■ **EXCERPTED RECORDS**:
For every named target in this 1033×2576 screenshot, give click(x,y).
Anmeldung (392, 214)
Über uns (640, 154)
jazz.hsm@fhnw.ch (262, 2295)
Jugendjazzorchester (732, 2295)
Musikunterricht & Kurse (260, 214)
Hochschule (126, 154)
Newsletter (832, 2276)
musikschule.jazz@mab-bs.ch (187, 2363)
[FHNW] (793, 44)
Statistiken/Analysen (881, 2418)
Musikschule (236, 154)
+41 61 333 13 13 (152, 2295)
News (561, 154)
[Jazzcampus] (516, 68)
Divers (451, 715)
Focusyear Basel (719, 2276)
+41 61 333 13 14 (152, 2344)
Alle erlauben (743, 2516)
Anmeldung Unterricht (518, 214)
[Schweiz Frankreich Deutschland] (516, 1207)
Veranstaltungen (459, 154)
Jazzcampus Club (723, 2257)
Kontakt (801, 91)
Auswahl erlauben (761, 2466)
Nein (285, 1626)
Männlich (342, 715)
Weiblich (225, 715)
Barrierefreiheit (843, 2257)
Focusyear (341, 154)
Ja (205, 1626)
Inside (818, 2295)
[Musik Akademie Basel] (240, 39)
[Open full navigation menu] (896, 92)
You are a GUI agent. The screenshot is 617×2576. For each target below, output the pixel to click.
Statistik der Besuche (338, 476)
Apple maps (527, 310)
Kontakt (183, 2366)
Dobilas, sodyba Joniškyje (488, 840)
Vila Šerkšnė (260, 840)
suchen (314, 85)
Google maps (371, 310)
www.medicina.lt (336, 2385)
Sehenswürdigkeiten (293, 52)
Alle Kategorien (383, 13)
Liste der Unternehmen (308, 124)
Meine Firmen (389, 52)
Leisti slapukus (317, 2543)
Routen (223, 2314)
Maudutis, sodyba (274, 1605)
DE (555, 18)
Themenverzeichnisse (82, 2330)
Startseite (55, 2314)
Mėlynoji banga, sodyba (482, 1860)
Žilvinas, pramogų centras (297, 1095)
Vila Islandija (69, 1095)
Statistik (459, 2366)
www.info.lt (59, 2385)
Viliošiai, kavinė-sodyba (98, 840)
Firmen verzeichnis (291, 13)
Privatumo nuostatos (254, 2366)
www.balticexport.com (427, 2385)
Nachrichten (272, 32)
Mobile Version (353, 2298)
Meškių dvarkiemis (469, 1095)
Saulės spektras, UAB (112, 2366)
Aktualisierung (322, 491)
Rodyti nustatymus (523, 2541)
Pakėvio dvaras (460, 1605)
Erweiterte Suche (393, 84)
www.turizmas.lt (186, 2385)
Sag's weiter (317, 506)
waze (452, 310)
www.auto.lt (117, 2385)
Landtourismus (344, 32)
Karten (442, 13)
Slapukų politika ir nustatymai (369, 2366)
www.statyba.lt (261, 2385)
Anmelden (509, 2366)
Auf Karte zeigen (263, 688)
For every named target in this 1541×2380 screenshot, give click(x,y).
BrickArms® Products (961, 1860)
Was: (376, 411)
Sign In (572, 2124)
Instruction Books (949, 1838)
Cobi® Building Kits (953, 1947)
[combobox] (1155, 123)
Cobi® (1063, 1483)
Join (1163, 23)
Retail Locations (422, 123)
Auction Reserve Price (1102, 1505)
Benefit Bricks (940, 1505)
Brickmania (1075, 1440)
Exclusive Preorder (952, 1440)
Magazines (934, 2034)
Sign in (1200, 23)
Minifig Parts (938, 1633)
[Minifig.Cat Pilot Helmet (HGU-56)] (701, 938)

■ **TASK REQUIREMENTS**: Pick out the lines above containing the word "screenshot", then copy them.

■ **ANSWER**:
For every named target in this 1033×2576 screenshot, give click(x,y).
You are a GUI agent. The screenshot is 617×2576. For each target below, output the pixel to click.
For every named target in this 1541×2380 screenshot, give click(x,y).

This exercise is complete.